> [Task goal]
Show every line of the items below that contains the word "Delete", matching case exactly.
==*==
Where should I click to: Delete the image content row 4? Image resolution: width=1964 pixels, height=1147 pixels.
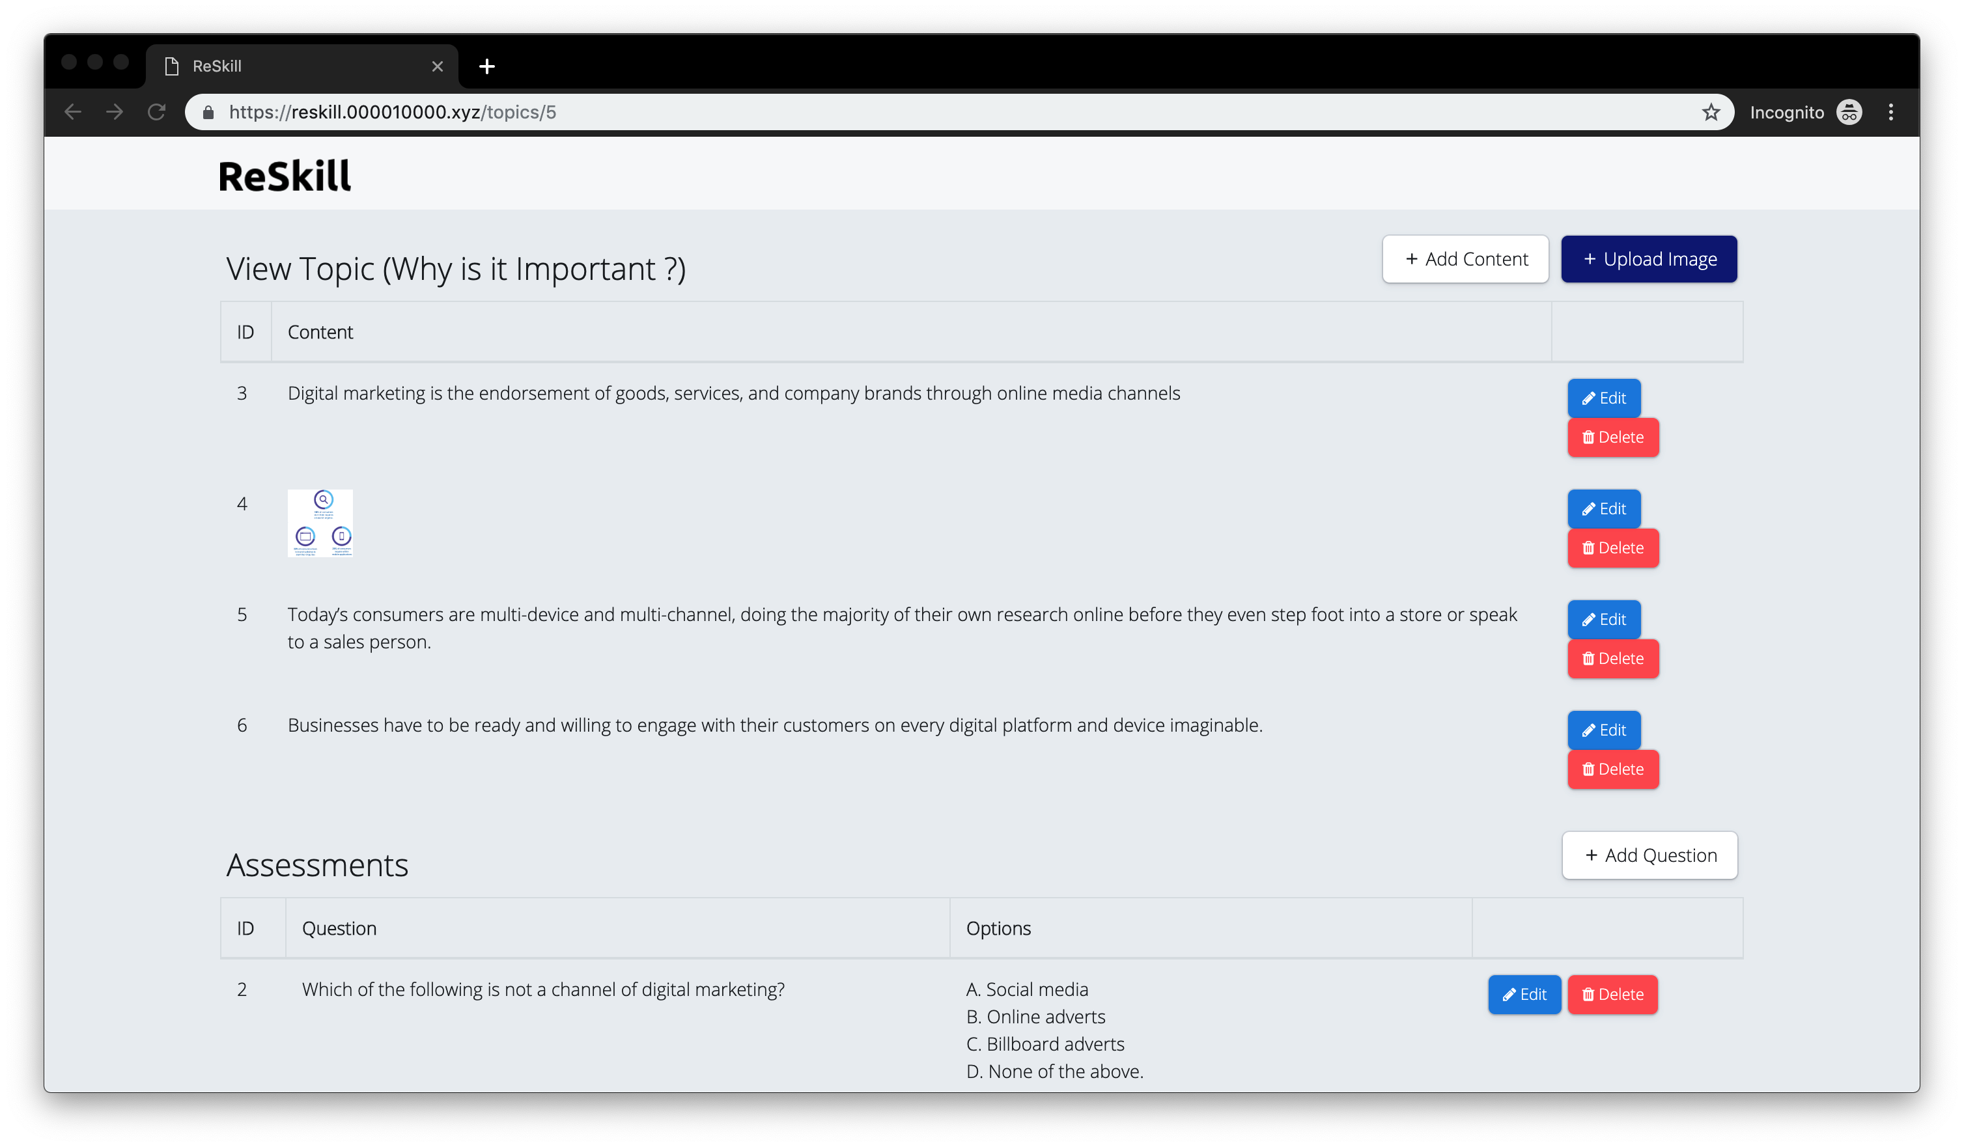click(x=1613, y=548)
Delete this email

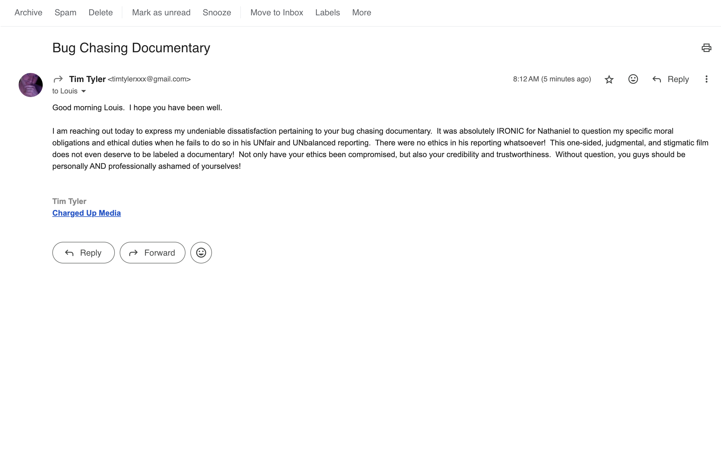[x=100, y=13]
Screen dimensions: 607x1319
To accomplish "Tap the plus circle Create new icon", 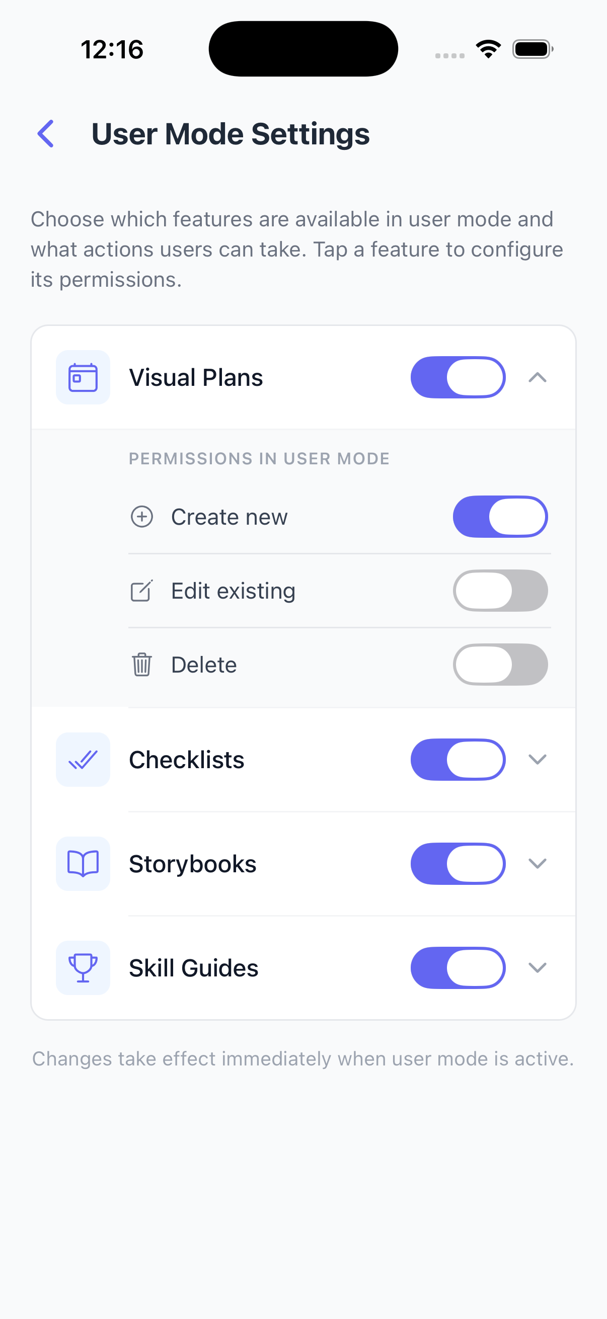I will tap(142, 517).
==*==
> [Solution to the problem]
Where should I click to: Delete the image content row 4? Image resolution: width=1964 pixels, height=1147 pixels.
Delete this email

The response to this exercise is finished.